=== Entries provided ===

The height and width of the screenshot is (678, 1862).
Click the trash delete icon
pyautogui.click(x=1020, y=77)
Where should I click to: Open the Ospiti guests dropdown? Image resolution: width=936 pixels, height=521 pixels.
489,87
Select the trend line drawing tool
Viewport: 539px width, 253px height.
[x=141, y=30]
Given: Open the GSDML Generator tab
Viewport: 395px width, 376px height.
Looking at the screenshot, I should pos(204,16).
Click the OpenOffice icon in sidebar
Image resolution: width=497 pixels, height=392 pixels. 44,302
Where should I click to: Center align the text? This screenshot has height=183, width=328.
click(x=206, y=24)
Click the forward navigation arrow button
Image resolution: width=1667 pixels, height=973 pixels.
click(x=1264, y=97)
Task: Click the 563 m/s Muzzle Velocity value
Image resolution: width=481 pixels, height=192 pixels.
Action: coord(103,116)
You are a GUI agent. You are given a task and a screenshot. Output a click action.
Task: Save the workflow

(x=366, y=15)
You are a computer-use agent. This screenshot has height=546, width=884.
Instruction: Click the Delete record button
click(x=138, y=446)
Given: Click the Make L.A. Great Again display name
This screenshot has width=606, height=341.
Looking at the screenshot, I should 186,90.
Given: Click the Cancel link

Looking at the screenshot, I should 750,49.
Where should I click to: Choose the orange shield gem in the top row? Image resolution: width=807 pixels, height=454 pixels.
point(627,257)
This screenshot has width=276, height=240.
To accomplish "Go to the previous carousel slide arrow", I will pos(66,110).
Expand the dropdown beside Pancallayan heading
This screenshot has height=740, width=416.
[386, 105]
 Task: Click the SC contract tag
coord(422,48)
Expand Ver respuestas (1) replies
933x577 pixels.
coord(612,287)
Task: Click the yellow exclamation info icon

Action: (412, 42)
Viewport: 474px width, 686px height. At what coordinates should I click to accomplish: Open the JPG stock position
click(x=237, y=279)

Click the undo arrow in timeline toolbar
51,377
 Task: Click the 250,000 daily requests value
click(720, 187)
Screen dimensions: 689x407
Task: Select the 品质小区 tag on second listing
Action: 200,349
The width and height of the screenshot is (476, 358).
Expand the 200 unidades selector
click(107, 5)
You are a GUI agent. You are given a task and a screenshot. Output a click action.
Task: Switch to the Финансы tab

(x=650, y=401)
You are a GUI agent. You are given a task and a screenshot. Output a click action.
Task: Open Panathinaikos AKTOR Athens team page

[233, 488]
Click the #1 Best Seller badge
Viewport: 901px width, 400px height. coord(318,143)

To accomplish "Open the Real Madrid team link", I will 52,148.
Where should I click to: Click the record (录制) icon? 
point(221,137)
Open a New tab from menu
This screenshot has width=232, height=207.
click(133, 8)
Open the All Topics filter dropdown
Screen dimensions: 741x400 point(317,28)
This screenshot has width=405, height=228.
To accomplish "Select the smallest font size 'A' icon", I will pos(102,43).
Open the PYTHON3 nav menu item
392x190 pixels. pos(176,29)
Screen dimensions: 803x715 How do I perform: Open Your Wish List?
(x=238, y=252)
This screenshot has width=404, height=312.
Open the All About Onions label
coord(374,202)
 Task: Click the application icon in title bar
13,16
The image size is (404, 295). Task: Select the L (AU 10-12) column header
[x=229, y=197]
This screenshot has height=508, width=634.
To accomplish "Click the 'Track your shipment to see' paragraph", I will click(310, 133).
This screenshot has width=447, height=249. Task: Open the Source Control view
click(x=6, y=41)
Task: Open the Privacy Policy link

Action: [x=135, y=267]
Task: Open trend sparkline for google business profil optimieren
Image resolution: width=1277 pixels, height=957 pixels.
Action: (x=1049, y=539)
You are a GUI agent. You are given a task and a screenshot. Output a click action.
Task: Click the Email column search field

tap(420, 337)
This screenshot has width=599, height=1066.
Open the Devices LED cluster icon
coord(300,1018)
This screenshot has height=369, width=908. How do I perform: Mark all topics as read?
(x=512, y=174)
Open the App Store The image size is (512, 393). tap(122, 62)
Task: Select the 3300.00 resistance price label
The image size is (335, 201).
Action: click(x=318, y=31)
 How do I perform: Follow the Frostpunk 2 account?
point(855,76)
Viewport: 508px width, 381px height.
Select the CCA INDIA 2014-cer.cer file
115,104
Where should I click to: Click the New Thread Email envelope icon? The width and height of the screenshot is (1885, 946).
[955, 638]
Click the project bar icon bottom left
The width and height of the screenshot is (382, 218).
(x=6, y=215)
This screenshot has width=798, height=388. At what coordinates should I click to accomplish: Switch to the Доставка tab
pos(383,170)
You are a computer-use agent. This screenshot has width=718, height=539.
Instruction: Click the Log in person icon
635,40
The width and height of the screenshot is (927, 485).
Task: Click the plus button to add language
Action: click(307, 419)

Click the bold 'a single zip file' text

===

• [Task instructions]: The stretch of entries above that starts with the line containing "This screenshot has height=369, width=908." and goes on through the line containing "Viewport: 508px width, 381px height." is to be transcribed exactly, and no other line is to be transcribed.

• [Exercise answer]:
This screenshot has height=369, width=908. How do I perform: Mark all topics as read?
(x=512, y=174)
Open the App Store The image size is (512, 393). tap(122, 62)
Task: Select the 3300.00 resistance price label
The image size is (335, 201).
Action: click(x=318, y=31)
 How do I perform: Follow the Frostpunk 2 account?
point(855,76)
Viewport: 508px width, 381px height.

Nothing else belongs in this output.